La scena è talmente surreale da sfiorare il capolavoro.

Ormai deve essere entrato nella testa di tutti, ma è bene ripeterlo: per quarant'anni Teheran ha finanziato, armato e addestrato organizzazioni terroristiche sparse per tutto il Medio Oriente. Ha costruito un impero di milizie che va dal Libano allo Yemen, passando per Iraq e Siria. Ha trasformato Hezbollah in un esercito privato con decine di migliaia di razzi puntati contro Israele.

Ma quando Israele reagisce, ecco il miracolo: il mandante sparisce e compare la vittima.

È una magia politica che il regime iraniano riesce a eseguire con impressionante disinvoltura.

La Repubblica Islamica pretende che il mondo creda a una favola infantile.

Troppo comodo! Israele è l'unico Paese al mondo al quale viene contestato il diritto che tutti gli altri considerano ovvio: difendere i propri cittadini.

 

Nessuno chiederebbe agli Stati Uniti di tollerare migliaia di missili sulla Florida. Nessuno chiederebbe alla Francia di restare immobile mentre una milizia straniera bombarda Marsiglia. Nessuno chiederebbe all'Italia di assistere passivamente al lancio quotidiano di razzi contro Milano.

Ma a Israele sì.

A Israele si chiede sempre qualcosa in più: più pazienza, più moderazione, più comprensione, più sacrifici. Perfino quando i suoi nemici dichiarano apertamente di volerlo distruggere. 

L'Iran può minacciare. 

Hezbollah può sparare. 

Gli Houthi possono attaccare.

Le milizie sciite possono mobilitarsi.

Ma il problema, incredibilmente, resta Israele che si difende da questa marea di odio armato.

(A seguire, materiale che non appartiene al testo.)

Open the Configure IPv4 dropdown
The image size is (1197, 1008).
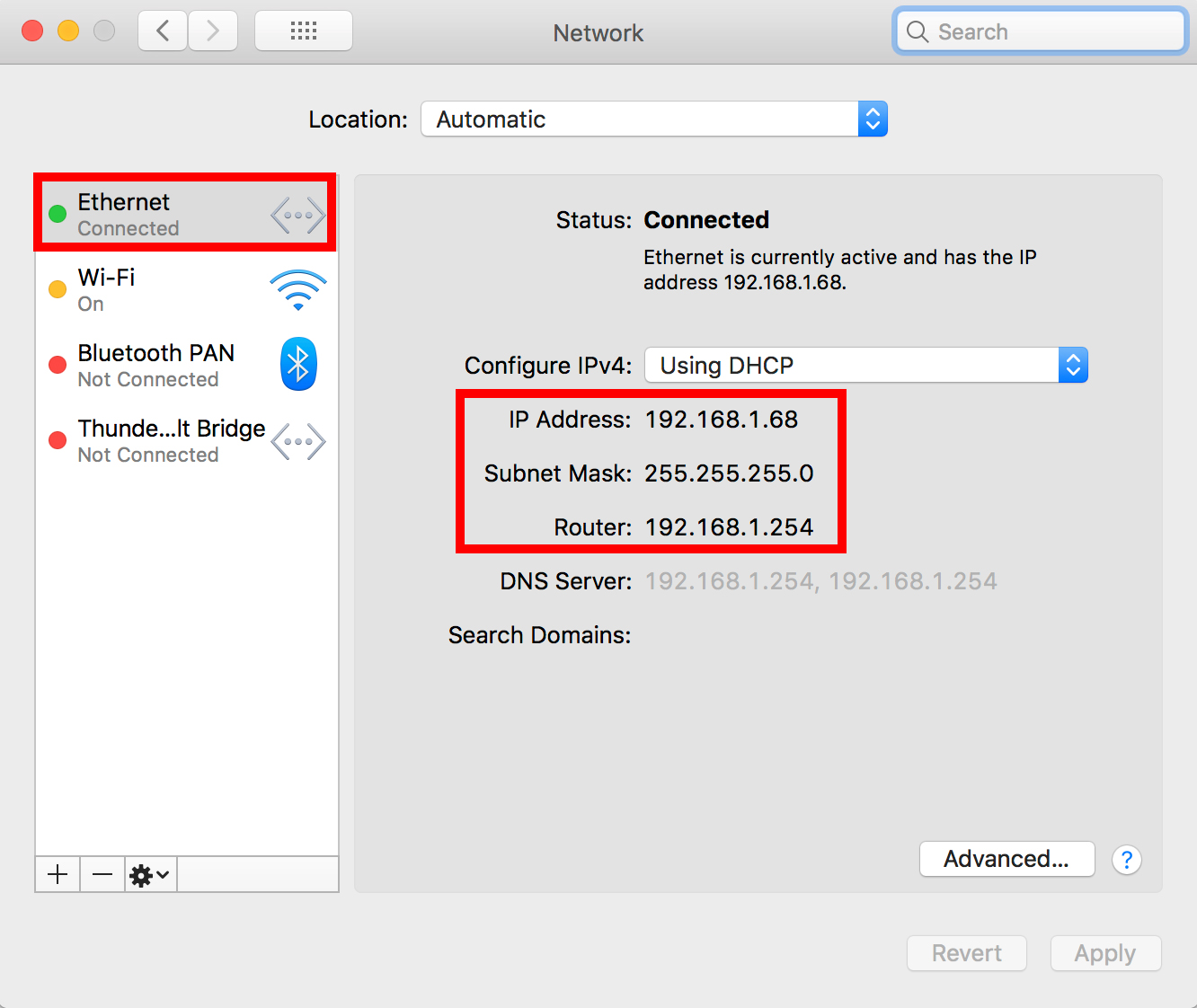pos(865,365)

A questo punto non siamo più nel campo della politica internazionale. Siamo nel teatro dell'assurdo.

La verità è molto più semplice delle acrobazie diplomatiche.

Se l'Iran non vuole vedere colpiti i propri alleati, smetta di usarli come strumenti di guerra. Se non vuole tensioni regionali, smetta di esportare instabilità, armi, odio. Se non vuole escalation, smetta di finanziare chi vive di escalation.

E il mondo farebbe bene a smettere di fingere di non accorgersene.

E’ ufficiale ormai che l’Italia e gran parte dell’Occidente finanziano il terrorismo contro Israele, è tragicamente chiaro che il terrorismo islamico ha il sostegno del mondo antisemita. Adesso però basta! Trump lo sa bene eppure vuole costringere Netanyahu a calare le brache fino alle caviglie! Bibi si ribella e Trump urla. Per Israele è questione di vita o di morte, per il presidente statunitense è solo questione di uno strano desiderio di prestigio che cambia a seconda delle situazioni, persino in previsione dei campionati di calcio americani.